Looking at this from a social-political standpoint, this Thanksgiving meme serves the same function as a comedy-drama family movie; it makes everyone laugh as well as feel good about the shared good experiences with family. Out of the hundreds in circulation, there’s a least one of them that you can relate to. One must keep in mind the socio-political strife taking place concerning institutional racism (e.g., police accountability/transparency) by the time of this publishing. Social media not only gave the black community to means to share pain and traumatic experiences which need to be documented, but also to share love, warmth, compassion and fun experiences as well.
Strange enough, there is a significant backlash from white people, who, as always, act as if they are left out of something. The white fragility note on this is interesting to observe, because from a professional standpoint it looks like they really don’t like it when black people do anything that all group identities do (or seek to do), which is merely SHARE THEIR EXPERIENCES being that they are different than everyone else. It’s similar to the “all lives matter” shout from whites, which seek to erase cultural identity situations that white people have largely created in the first place. Any action that seeks to pretend different experiences don’t exist because of race only serves the racial hierarchy that’s in place; in this case, that’s white supremacy. You cannot continually ostracize, ignore, anathematize, sideline, persecute, silence, dismantle and destroy black people and expect all experiences between whites and blacks to be the same.

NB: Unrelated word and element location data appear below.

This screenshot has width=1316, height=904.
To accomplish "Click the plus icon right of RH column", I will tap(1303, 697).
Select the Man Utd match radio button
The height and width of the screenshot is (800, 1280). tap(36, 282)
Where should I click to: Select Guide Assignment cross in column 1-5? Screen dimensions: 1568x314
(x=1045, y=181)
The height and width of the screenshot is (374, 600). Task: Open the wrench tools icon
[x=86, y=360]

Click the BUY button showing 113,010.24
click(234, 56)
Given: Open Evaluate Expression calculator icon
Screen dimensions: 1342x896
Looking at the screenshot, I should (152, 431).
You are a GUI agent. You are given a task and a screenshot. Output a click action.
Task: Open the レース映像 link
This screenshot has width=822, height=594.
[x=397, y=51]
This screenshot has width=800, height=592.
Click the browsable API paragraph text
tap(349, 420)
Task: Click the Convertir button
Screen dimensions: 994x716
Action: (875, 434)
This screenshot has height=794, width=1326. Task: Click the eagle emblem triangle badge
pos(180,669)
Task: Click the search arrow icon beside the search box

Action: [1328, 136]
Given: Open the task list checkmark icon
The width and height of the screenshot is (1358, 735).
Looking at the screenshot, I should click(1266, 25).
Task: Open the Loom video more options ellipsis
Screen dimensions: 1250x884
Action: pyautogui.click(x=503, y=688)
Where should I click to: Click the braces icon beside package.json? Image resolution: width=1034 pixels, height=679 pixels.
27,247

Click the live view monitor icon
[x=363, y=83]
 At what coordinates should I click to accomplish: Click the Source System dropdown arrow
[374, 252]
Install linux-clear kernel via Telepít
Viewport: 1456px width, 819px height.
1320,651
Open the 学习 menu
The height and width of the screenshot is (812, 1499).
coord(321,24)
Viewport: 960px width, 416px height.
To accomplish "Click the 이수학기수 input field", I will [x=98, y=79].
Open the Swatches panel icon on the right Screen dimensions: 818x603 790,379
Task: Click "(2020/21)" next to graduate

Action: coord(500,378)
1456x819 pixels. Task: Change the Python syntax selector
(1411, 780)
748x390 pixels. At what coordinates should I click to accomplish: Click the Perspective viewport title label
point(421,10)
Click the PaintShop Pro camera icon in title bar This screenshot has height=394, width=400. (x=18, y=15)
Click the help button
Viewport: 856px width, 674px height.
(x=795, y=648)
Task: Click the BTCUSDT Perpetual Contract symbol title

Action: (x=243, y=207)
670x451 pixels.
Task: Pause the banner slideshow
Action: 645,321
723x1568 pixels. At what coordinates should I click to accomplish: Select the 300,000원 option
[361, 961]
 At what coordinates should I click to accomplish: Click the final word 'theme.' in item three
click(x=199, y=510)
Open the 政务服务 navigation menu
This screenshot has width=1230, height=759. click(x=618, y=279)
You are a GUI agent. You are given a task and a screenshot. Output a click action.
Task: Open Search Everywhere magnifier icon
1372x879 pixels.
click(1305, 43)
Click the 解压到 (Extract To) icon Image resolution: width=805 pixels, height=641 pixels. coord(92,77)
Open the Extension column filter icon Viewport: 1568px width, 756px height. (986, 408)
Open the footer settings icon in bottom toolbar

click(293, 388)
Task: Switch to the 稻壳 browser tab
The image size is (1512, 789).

Interestingly, white people love to bring up black on black crime — while claiming colorblindness at the same time. Other times whites spend copious amounts of time suggesting black families don’t exist or dysfunctional, which is minotaurian fecal matter. Even further: instead thinking “wow, we are all alike after all” or “I can relate to black people” they go, “why are they saying ‘black’ all the time?” Why? This nation called America would be a better place if whites spent more time relating to nonwhites as they stand instead of engaging in erasure politics.
Pretty much when white people do this, they seek to define black people all while hating the notion of black people defining themselves. White people, at large, define themselves. But for some strange reason they don’t think that black people — or other nonwhite peoples — should also be afforded the ability to define themselves as well. This all plays into the theory that black people infinitely seen as something that serves whites only. If your whole purpose is to serve whites only, then you don’t get to have an identity. You don’t decide who you are and what you are, or what your experiences are. Unfortunately white people — yes, including the “I am not racist” whites — have long lost that slave contract.
While having minimum means in this world in regards to mainstream media platforms, black people will continue to define ourselves. A white person is most certainly invited at that Thanksgiving table… But they are going to have to remember that it’s a black family regardless.